I’'m not an expert on this so hopefully @mlauber71 can weigh in. I’m curious why you’re using SMOTE since your data is not very unbalanced. You’ve got the SMOTE node before the X-Partitioning node which may cause overfitting. From everything I’ve read you should use SMOTE only on the training data.
When I changed the location of SMOTE as you told me, the result became 70% for the test data and less than that for the new data.
When I deleted it there was no change.
Note: The reason I use SMOTE is to increase the size of the training data.
Are there any suggestions? So that I don’t forget the main reason for OVERFITTING, is there a way to discover it?

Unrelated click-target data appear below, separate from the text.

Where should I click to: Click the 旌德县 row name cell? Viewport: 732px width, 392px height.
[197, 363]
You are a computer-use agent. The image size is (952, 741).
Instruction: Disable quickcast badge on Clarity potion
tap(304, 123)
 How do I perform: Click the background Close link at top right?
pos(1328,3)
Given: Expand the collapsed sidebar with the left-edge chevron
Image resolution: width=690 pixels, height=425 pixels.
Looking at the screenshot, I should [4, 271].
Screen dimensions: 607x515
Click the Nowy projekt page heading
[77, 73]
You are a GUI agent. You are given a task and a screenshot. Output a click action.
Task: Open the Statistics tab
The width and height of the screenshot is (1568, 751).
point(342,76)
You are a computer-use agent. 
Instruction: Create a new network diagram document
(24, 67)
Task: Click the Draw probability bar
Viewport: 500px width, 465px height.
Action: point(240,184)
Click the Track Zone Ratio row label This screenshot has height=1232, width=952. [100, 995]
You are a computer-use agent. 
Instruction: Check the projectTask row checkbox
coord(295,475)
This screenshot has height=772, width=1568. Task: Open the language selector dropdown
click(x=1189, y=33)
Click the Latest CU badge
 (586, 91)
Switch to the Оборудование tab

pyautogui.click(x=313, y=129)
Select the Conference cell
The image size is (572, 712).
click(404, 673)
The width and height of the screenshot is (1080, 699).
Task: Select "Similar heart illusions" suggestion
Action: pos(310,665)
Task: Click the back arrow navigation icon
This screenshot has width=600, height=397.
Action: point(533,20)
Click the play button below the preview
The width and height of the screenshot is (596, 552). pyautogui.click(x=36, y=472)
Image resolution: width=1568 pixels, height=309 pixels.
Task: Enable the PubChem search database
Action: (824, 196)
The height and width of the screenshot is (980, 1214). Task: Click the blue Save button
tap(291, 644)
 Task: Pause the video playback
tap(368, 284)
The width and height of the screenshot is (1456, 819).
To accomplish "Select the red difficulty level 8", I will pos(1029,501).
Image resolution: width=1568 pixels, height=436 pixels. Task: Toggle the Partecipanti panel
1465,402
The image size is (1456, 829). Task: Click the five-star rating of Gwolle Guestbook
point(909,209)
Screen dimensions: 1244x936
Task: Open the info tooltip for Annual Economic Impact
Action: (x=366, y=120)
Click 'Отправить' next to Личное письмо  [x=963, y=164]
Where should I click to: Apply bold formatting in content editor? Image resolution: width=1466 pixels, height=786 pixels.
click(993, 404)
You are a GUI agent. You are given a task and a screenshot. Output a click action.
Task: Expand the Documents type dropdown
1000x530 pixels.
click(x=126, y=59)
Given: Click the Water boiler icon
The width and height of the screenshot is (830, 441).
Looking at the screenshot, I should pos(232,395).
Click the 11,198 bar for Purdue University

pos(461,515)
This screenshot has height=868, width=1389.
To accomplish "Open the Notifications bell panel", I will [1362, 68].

you leave out several variables from the dataset. I assume this is a deliberate decision
also when you split the data you do not set a seed so the splits might not be exactly reproducible
to prevent overfitting in Random Forests (or other tree based algorithms) two parameters to check are the allowed depth of the tree, maybe limit that to 6 or 8 or try a parameter optimization. Also you might try to enforce a minimum number of values that must be there in a node
also you can try increasing the number of rounds you allow maybe try 2000 or something
You can also try other methods also with data preparation (think vtreat although they might not help you that much in this case):
Since you have only numerical data as features there might be a possibility that if you try something with deep learning you might come across different perspectives.
With the H2O.ai AutoML node you can easily let KNIME try some DL without too much effort, Maybe let in run for an hour and see what happens:
You also might want to think about the metric you want to optimize. With AutoML you can let the node decide. Maybe in your case you can start with classic AUC.
Could also be a case for a hyper parameter optimization - but KNIME does not (yet?) support categorical hyper parameters out of the box. You could try some Python code (I have prepared with XGBoost, LightGBM - one would have to expand the objective to test).